ACTIVITY
Restate the following entries exactly. Keep the pictures out.

--- DATA LISTING ---

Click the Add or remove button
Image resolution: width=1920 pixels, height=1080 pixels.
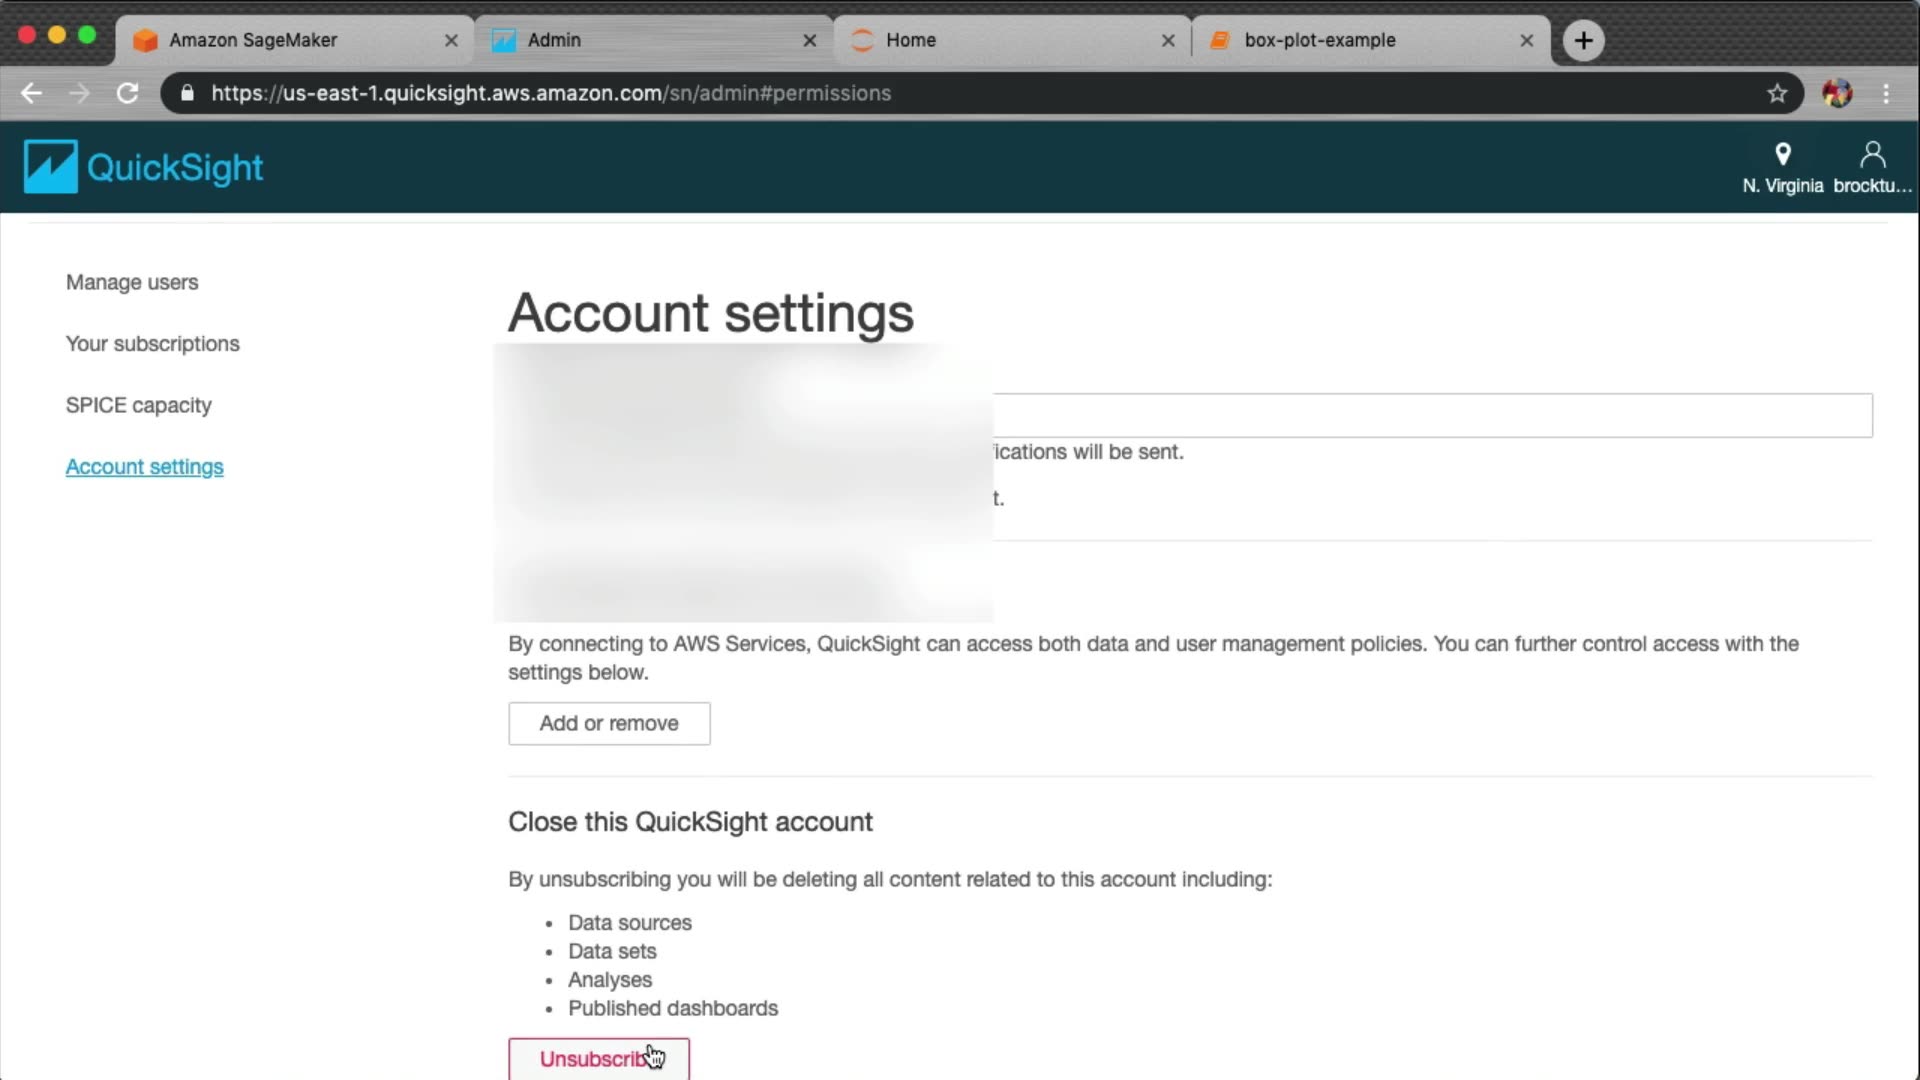(x=609, y=723)
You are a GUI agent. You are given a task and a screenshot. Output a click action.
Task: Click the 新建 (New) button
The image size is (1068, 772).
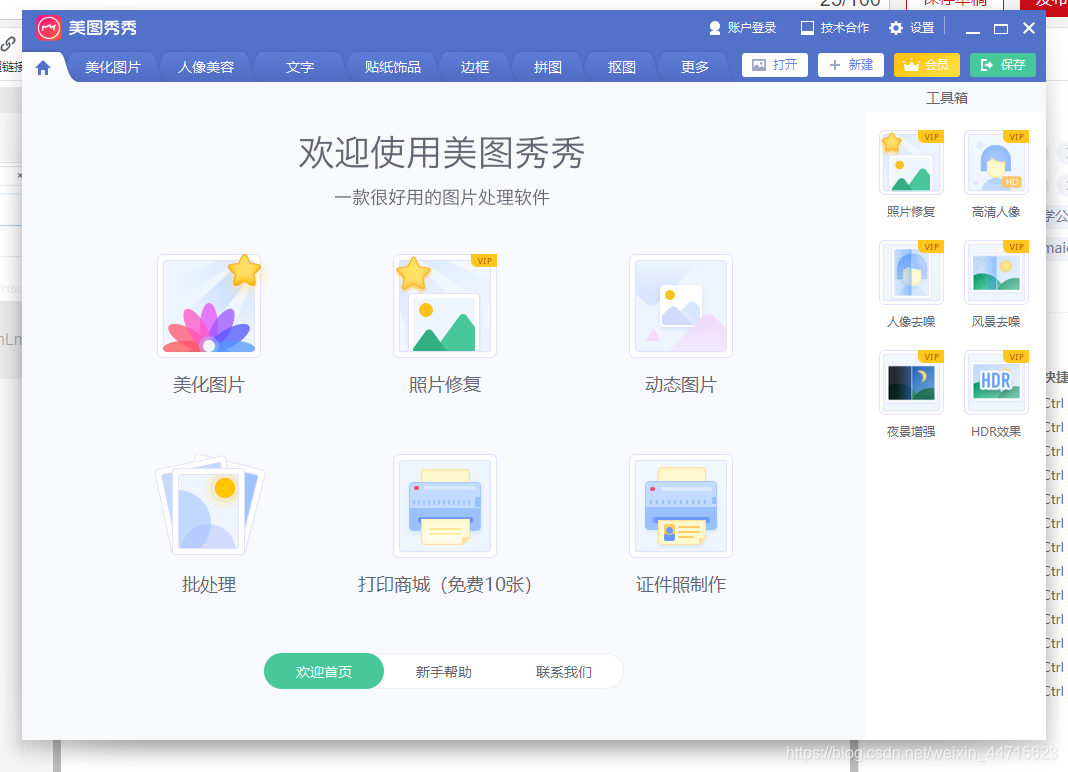(x=850, y=64)
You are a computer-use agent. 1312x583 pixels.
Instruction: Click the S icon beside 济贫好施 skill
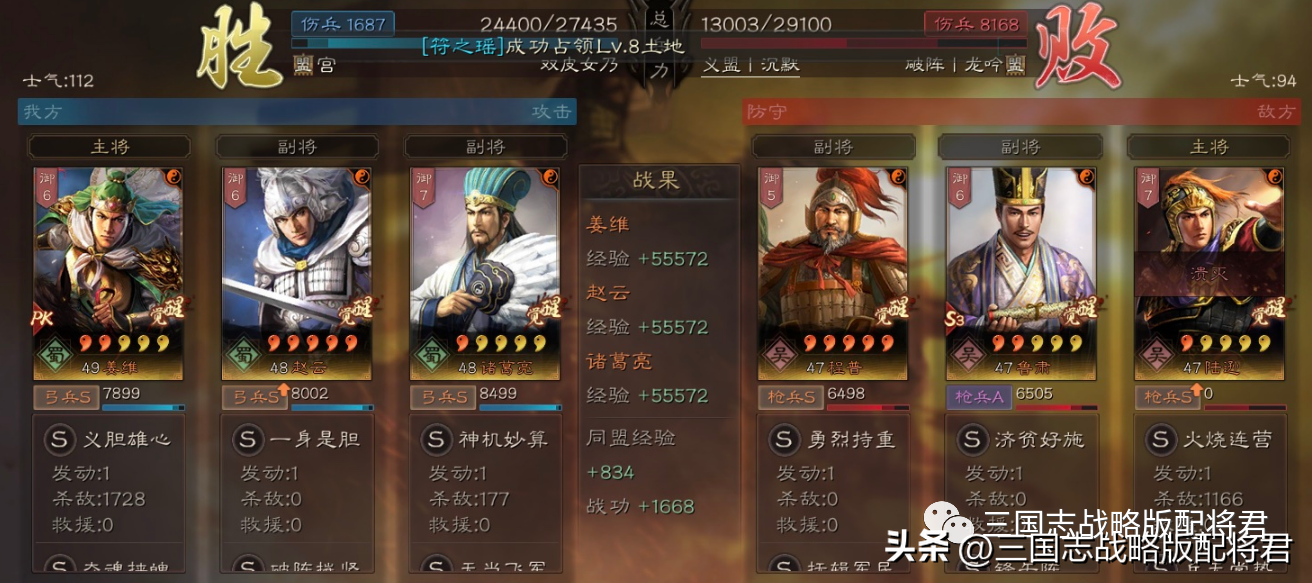click(971, 438)
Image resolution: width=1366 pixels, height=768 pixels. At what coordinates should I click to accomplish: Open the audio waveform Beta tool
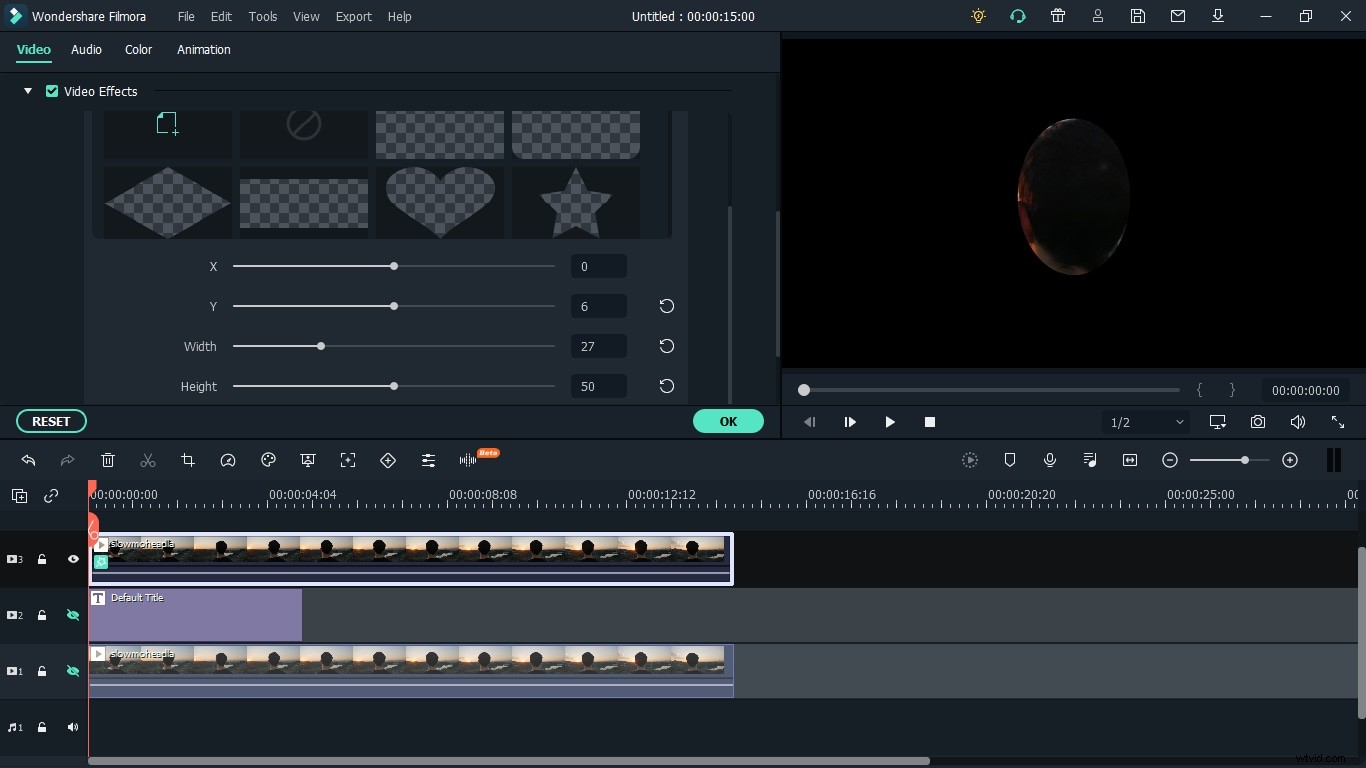click(468, 460)
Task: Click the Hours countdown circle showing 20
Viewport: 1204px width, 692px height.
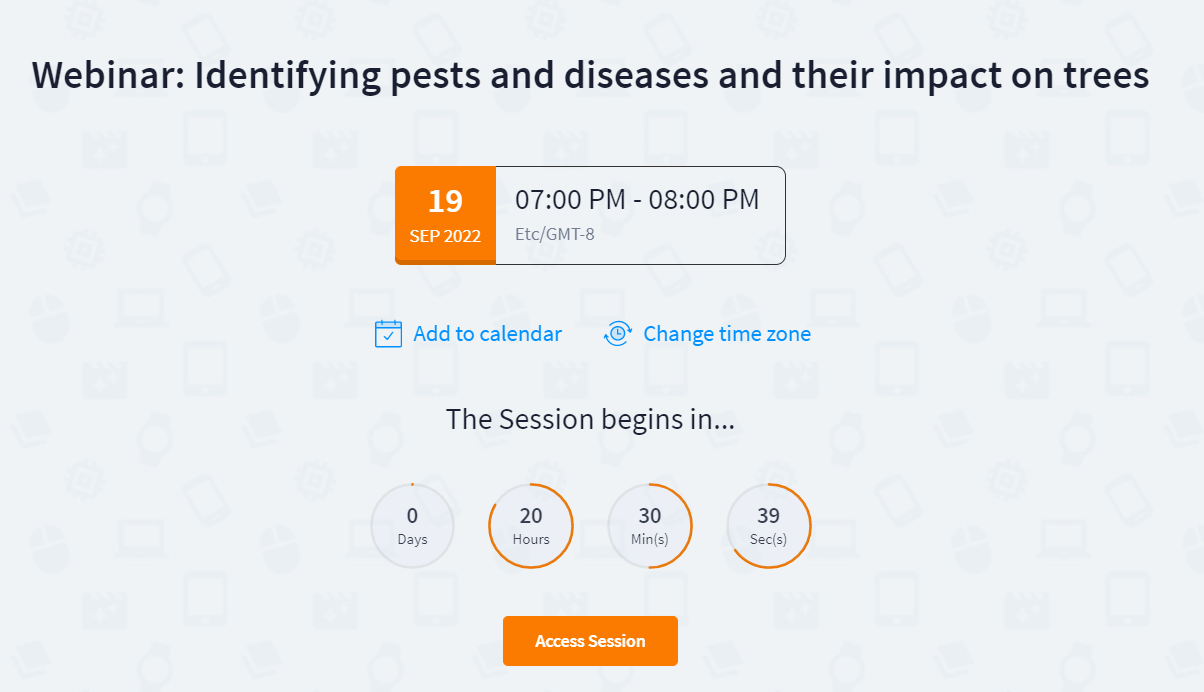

---

SOLUTION FOR THIS EXERCISE
Click the Add or remove button
Image resolution: width=1920 pixels, height=1080 pixels.
(x=609, y=723)
You are a GUI agent. You are given a task and a screenshot. Output a click action.
Task: Click the 新建 (New) button
The image size is (1068, 772).
(x=850, y=64)
You are a computer-use agent. 1312x583 pixels.
Instruction: Click the S icon beside 济贫好施 skill
click(971, 438)
Image resolution: width=1366 pixels, height=768 pixels. At what coordinates should I click to accomplish: Open the audio waveform Beta tool
click(468, 460)
Task: Click the Hours countdown circle showing 20
Viewport: 1204px width, 692px height.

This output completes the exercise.